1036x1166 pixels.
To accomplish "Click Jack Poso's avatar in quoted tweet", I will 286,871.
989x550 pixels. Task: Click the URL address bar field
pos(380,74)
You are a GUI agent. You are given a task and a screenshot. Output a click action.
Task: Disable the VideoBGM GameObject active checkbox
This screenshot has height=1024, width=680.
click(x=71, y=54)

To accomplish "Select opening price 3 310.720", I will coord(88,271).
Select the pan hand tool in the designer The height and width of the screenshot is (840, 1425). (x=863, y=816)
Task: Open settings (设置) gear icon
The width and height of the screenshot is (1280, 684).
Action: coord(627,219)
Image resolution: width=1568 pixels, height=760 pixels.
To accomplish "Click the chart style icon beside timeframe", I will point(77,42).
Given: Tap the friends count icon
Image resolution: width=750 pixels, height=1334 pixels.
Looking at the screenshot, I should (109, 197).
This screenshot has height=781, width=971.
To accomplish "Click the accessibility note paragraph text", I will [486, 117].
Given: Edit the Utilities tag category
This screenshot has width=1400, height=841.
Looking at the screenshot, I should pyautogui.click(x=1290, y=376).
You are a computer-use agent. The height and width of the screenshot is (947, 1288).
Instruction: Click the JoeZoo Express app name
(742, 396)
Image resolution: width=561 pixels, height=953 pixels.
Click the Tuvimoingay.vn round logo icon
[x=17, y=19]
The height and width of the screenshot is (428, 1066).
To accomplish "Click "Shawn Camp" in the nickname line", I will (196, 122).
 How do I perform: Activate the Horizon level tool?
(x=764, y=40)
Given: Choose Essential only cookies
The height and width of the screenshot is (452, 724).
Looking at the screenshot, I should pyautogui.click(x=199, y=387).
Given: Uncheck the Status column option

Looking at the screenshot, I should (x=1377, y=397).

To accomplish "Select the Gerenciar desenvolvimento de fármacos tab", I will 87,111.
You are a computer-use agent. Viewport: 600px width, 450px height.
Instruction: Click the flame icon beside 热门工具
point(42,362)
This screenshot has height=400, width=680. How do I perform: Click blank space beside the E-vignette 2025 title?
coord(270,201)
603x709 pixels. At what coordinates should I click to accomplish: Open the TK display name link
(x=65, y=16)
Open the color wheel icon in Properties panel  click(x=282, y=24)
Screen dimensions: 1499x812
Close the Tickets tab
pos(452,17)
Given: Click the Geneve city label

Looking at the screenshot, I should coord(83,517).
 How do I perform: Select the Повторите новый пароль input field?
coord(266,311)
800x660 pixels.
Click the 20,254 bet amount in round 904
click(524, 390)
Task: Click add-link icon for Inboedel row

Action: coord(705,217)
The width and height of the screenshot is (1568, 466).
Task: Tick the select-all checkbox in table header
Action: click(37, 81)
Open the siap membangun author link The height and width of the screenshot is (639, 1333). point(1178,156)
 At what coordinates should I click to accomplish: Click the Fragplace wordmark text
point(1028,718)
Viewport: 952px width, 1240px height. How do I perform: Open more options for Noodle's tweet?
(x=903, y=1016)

● ● ● ● ●

Every line in the material must be repeated verbatim.

1036x1166 pixels.
To accomplish "Click Jack Poso's avatar in quoted tweet", I will 286,871.
989x550 pixels. Task: Click the URL address bar field
pos(380,74)
You are a GUI agent. You are given a task and a screenshot. Output a click action.
Task: Disable the VideoBGM GameObject active checkbox
This screenshot has height=1024, width=680.
click(x=71, y=54)

To accomplish "Select opening price 3 310.720", I will coord(88,271).
Select the pan hand tool in the designer The height and width of the screenshot is (840, 1425). (x=863, y=816)
Task: Open settings (设置) gear icon
The width and height of the screenshot is (1280, 684).
Action: coord(627,219)
Image resolution: width=1568 pixels, height=760 pixels.
To accomplish "Click the chart style icon beside timeframe", I will point(77,42).
Given: Tap the friends count icon
Image resolution: width=750 pixels, height=1334 pixels.
Looking at the screenshot, I should (109, 197).
This screenshot has height=781, width=971.
To accomplish "Click the accessibility note paragraph text", I will [486, 117].
Given: Edit the Utilities tag category
This screenshot has width=1400, height=841.
Looking at the screenshot, I should pyautogui.click(x=1290, y=376).
You are a computer-use agent. The height and width of the screenshot is (947, 1288).
Instruction: Click the JoeZoo Express app name
(742, 396)
Image resolution: width=561 pixels, height=953 pixels.
Click the Tuvimoingay.vn round logo icon
[x=17, y=19]
The height and width of the screenshot is (428, 1066).
To accomplish "Click "Shawn Camp" in the nickname line", I will (196, 122).
 How do I perform: Activate the Horizon level tool?
(x=764, y=40)
Given: Choose Essential only cookies
The height and width of the screenshot is (452, 724).
Looking at the screenshot, I should pyautogui.click(x=199, y=387).
Given: Uncheck the Status column option

Looking at the screenshot, I should (x=1377, y=397).

To accomplish "Select the Gerenciar desenvolvimento de fármacos tab", I will 87,111.
You are a computer-use agent. Viewport: 600px width, 450px height.
Instruction: Click the flame icon beside 热门工具
point(42,362)
This screenshot has height=400, width=680. How do I perform: Click blank space beside the E-vignette 2025 title?
coord(270,201)
603x709 pixels. At what coordinates should I click to accomplish: Open the TK display name link
(x=65, y=16)
Open the color wheel icon in Properties panel  click(x=282, y=24)
Screen dimensions: 1499x812
Close the Tickets tab
pos(452,17)
Given: Click the Geneve city label

Looking at the screenshot, I should coord(83,517).
 How do I perform: Select the Повторите новый пароль input field?
coord(266,311)
800x660 pixels.
Click the 20,254 bet amount in round 904
click(524, 390)
Task: Click add-link icon for Inboedel row

Action: coord(705,217)
The width and height of the screenshot is (1568, 466).
Task: Tick the select-all checkbox in table header
Action: click(37, 81)
Open the siap membangun author link The height and width of the screenshot is (639, 1333). point(1178,156)
 At what coordinates should I click to accomplish: Click the Fragplace wordmark text
point(1028,718)
Viewport: 952px width, 1240px height. How do I perform: Open more options for Noodle's tweet?
(x=903, y=1016)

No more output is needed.